Many news making events occurred in France during the last few months. Receiving the most press and the most passionate debate is the government’s expelling of Roma (Gypsies). The expulsions are in response to two events that occurred this summer. The first was rioting that happened near Tours in response to the killing of a “Gens du voyage.” The second was violence in Grenoble in a Cité (public housing). The violence in Grenoble included shooting at police officers, something almost unheard of in France.
In response to these two events French President Nicolas Sarkozy delivered a hard-line law and order speech in Grenoble. Sarkozy suggested that some violent crimes committed by naturalized citizens could lead to revoking their nationality. A law along these lines recently passed in the National Assembly and will be voted on in the Senate soon. Such a law could be found unconstitutional. But if not, the chances are it won’t be used very often, if ever. The law if enacted is more symbolic than substantive. But nevertheless it’s a hard right turn for Sarkozy.
Also part of the government’s new hard-line law and order policies was a crackdown on Roma. Sarkozy said he wanted to dismantle 300 illegal Roma camps and expel whoever wasn’t French. Roma, have the right to be in France (as European Union citizens), but not indefinitely (somewhat like other EU nationals) unless they find work. The government is using the pretext that if any Roma are living in illegal camps, they are breaking the law and can be expelled. At least one French court ruled that living in an illegal camp is not grounds for being expelled.
Gens du voyage and Roma are two different groups who can be confused for each other. Gens du voyage are travelers or nomads and are French. They live in campers and travel around the country. Roma are from Eastern Europe (or descendants) and have similar lifestyle as Gens du voyage.
The EU and other nations criticized France’s actions. After denying for months, allegations that Roma were not racially targeted as a group, illegal under EU law, a memorandum was found by the press stating exactly that. The memo directed police to go after Roma camps explicitly. The government then did an about-face and had to amend the memo.

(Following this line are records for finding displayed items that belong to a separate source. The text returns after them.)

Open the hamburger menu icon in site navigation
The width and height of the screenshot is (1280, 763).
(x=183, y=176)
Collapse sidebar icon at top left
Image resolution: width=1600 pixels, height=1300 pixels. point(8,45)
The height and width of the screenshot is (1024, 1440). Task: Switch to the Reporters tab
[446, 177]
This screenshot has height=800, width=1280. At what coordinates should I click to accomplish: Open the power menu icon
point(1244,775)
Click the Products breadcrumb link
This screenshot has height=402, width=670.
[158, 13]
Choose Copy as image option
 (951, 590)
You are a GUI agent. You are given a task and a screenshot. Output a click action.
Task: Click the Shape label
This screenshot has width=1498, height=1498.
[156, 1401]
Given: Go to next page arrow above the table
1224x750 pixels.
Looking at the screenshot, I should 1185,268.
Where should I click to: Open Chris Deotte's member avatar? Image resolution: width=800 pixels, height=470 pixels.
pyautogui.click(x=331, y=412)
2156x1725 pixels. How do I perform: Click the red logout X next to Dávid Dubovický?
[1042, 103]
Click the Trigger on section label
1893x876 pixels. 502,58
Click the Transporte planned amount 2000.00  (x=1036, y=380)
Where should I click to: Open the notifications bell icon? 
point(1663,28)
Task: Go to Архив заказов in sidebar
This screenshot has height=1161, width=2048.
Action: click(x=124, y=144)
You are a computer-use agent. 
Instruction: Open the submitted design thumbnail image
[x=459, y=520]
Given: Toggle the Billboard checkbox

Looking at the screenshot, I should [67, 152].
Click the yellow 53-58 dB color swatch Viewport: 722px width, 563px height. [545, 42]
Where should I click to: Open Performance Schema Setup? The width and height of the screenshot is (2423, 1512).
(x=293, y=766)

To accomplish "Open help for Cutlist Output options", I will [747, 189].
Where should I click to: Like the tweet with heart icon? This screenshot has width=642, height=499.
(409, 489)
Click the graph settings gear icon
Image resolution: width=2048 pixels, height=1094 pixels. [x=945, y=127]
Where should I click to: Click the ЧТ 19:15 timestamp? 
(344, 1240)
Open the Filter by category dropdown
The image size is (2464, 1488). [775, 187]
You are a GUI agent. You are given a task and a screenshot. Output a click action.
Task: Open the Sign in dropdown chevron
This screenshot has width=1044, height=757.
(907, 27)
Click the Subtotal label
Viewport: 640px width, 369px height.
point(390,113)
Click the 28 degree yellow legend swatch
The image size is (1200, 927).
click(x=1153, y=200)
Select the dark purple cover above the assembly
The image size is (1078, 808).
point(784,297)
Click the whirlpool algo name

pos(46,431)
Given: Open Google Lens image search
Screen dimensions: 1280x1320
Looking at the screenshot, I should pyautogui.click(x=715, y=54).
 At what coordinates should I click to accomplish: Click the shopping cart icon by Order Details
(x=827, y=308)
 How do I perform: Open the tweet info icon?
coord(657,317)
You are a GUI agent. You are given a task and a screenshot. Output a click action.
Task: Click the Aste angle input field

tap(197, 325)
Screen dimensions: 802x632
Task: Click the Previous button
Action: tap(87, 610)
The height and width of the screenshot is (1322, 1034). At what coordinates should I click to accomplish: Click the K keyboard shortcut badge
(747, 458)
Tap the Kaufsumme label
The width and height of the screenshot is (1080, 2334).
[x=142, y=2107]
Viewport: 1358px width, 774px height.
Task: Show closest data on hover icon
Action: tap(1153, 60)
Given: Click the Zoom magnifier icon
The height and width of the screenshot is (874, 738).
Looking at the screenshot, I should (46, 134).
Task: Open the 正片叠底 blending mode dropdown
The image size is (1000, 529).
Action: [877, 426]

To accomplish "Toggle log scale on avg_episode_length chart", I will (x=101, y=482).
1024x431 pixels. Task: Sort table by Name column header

The general conclusion by pundits is that Sarkozy will base his reelection in 2012 on being tough on crime and a law and order candidate. This may be a risky move, that could help the far right National Front (FN). Sarkozy was elected in 2007, in part because he was able to marginalize the FN but also appealed to those in the center. The expelling of Roma, a group vilified for centuries, and not involved in the Tours rioting or the violence in Grenoble, may offend centrists. Centrist voters are key to Sarkozy’s reelection.
I’ve been putting together videos taken during my summer trip to Corsica. To date: a video about Napoleon's birthplace, four beaches, fish market in Ajaccio and Napoleonic soldiers. All videos can be found on my Corsica page.
September not only means La Rentrée – back to school, but it also means Les Vendanges – the grape harvest. Continuing our tradition we spent Les Vendanges at my brother in law’s winery in Burgundy - Domaine de l'Echelette. I didn’t do any picking, but I did make two videos. I followed the wine making process from picking to crushing to the glass for testing.